#### [WHAT THE TASK ASKS]
Return all lines from the entries below in which the word "will" is present.

#### [RECORDS FOR PROCESSING]

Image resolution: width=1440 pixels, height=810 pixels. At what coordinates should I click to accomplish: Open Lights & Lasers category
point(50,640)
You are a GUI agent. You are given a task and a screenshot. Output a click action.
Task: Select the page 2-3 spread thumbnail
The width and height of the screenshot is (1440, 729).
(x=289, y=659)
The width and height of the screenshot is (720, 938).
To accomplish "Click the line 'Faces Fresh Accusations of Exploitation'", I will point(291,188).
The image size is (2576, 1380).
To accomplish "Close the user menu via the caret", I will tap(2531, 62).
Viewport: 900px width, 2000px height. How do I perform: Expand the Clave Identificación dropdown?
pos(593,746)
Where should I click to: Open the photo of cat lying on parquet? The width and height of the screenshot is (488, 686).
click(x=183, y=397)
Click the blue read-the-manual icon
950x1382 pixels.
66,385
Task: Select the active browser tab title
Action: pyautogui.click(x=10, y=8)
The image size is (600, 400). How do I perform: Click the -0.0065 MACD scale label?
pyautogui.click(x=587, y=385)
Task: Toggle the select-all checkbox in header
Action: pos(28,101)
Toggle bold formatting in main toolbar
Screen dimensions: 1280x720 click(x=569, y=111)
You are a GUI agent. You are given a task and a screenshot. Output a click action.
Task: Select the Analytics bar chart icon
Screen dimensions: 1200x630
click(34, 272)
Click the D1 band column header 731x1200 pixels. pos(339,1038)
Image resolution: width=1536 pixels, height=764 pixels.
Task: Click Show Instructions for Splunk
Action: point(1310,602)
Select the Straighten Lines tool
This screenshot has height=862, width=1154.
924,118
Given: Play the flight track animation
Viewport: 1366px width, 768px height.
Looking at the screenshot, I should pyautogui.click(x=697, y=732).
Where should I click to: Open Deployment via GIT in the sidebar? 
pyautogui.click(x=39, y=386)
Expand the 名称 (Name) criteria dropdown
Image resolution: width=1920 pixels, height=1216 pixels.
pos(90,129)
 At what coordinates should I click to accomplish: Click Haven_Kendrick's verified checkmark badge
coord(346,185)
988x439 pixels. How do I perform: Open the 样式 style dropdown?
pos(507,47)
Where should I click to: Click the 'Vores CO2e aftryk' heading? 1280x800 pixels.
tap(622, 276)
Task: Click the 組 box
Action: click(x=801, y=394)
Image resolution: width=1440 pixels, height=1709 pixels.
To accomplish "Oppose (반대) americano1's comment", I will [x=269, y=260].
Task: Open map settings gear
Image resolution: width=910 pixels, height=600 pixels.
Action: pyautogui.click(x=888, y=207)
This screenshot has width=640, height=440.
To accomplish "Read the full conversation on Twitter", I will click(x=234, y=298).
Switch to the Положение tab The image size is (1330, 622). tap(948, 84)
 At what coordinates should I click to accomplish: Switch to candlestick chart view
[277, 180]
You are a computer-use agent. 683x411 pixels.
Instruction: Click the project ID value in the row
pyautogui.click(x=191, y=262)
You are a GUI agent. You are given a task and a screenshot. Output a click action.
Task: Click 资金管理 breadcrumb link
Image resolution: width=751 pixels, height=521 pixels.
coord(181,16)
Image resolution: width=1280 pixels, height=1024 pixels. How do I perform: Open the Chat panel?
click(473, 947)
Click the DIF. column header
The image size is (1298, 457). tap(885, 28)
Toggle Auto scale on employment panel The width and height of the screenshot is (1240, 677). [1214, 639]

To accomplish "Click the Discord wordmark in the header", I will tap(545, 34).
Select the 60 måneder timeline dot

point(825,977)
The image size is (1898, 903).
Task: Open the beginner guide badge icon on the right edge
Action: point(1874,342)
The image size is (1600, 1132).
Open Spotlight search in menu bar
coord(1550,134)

#### [RESPONSE AREA]
To accomplish "Click the line 'Faces Fresh Accusations of Exploitation'", I will point(291,188).
To accomplish "Close the user menu via the caret", I will tap(2531, 62).
To accomplish "Oppose (반대) americano1's comment", I will [x=269, y=260].
To accomplish "Read the full conversation on Twitter", I will click(x=234, y=298).
To accomplish "Click the Discord wordmark in the header", I will tap(545, 34).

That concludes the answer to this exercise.